You do know that I have no idea what I have written before in my blogs. This is good so I can just free write but it may be frustrating for you the reader because I probably repeat myself. My hope is that if I do repeat myself that I have a new spin on an old thought or experience or idea. Do I?
When Emily was here and we went to a restaurant down the street from the hospital. It was one that served very healthy dishes that were full of flavor. I thought that when Nick gets better I need to take him to this restaurant to try it out. In the middle of the meal I had to use the restroom and I saw that they were upstairs. About mid way walking up the stairwell I got really pissed. I started thinking how I am walking up stairs and that Nick may not walk up stairs again and to make matters worse that if Nick had to use the bathroom when we were at this groovy restaurant we would be shit out of luck because he couldn’t get there because it wasn’t handicap accessible.
That is when I saw the elevator across the way from the other stairwell and I had to check myself and my attitude at the door!

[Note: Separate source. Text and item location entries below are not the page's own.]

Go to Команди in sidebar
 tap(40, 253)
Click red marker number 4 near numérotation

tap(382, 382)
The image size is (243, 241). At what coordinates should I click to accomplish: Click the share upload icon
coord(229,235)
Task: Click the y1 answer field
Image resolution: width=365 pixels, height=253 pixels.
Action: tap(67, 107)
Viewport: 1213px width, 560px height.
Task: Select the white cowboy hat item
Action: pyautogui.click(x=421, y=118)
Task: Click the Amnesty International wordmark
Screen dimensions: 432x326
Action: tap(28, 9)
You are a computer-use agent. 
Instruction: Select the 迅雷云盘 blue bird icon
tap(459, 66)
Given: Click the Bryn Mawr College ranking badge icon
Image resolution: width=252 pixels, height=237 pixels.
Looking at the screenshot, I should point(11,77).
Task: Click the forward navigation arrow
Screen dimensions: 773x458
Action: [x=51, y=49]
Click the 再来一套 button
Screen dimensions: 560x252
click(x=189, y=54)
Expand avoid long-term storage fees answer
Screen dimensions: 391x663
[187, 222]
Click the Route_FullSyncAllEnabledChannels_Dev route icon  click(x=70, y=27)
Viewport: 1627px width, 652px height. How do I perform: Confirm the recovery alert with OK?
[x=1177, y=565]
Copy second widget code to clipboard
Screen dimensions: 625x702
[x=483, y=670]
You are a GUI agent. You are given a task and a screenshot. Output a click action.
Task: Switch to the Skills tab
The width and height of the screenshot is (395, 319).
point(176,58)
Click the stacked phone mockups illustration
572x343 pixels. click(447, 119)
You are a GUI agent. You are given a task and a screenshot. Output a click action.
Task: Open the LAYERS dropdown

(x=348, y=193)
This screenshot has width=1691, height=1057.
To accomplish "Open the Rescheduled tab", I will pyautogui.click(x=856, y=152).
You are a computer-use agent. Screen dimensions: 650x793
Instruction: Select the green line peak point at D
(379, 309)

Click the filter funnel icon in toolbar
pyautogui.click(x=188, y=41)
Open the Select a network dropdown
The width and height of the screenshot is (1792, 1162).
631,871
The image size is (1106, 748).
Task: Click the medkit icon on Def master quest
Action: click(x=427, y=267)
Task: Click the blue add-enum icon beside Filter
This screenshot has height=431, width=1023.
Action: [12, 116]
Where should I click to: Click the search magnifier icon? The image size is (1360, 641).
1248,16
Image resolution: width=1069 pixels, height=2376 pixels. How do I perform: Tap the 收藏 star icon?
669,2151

Yeah, that now happens all the time to me. I begin a thought process with “I want to take Nick here” and then I realize I may not be able to. I do it unconsciously all the time. What irks me about this thought process is that I go right to limitations right away. My friends old and new who have all types of physical limitations would be slapping my hand right now. They don’t fall into the “oh poor me” category. They just do shit all day long and make it work. I am sure at one point they didn’t think like that they were reminded of their limitations and then they eventually learned how much potential they still had. They weren’t put into a box they too could still play sports and travel and to fall in love.
Just a few days ago a man walked into our room and said he was sent by my cousins. He came to give encouragement to Nick and myself. He told me that he lost his leg and part of his tush in a construction accident. Here he was standing with his crutches with one leg telling me incredible stories about his journey. He wanted to let Nick and I know that there are all kinds of sports teams that Nick could join once Nick was released from the hospital. It was very cool hearing about possibilities. He then told me about his family and how he met is wife AFTER his accident. Someone fell in love with him warts and all.
That is really all I want for Nick. I want him to be able to participate in life, do things he loves, and to maybe one day find someone so open hearted and lovely he can share his life with. How friggin great will that be. I have met so many people at The Rehabilitation Institute who have told me their love story. The story of how they found someone AFTER their accident. It exists people! Individuals who aren’t caught up in how someone looks but in how someone lives.
Another observation that I have been having is watching individuals deal with what is happening to Nick. There are many people who struggle with his situation, but their struggle has nothing to do with Nick. It has more to do with their own fears. The fear of ending up dependent on others for your welfare. The fear of not having control of your bodily functions and being judged. The fear of not being successful as the world sees it. The fear of not being as beautiful, handsome, capable as one once was and how you will be loved less for it.
My question to them is always….Is that how you are? Do you need to check yourself? Do you see my son as “less than?” I don’t say it out loud, but I do think it. I am not here to heal their journey I am only here to heal my own.
Today when Perry came to the hospital he told me he went grocery shopping. I love when he does that because I know when I get home there will be 100 options to choose from, but its different now. It is different because Emily and Nick aren’t home. Part of Perry’s shopping experience was always more for the kids and what they would like to see in the cabinets. Little things like their favorite snack foods and drinks to ingredients to their favorite meals and once they saw them they would know what was coming that week.
Perry said today, “Shopping really isn’t fun anymore for me.”
I get that. We were basically punched in the face one day and left to get up off the floor.
We just have to remember that we will create a new normal. We will do it because we as a family love each other so much that we will make it work. We will find a new way to co-exists with each other. Our extended family and friends all have the same idea and with that Perry and I and our kids know we are the luckiest.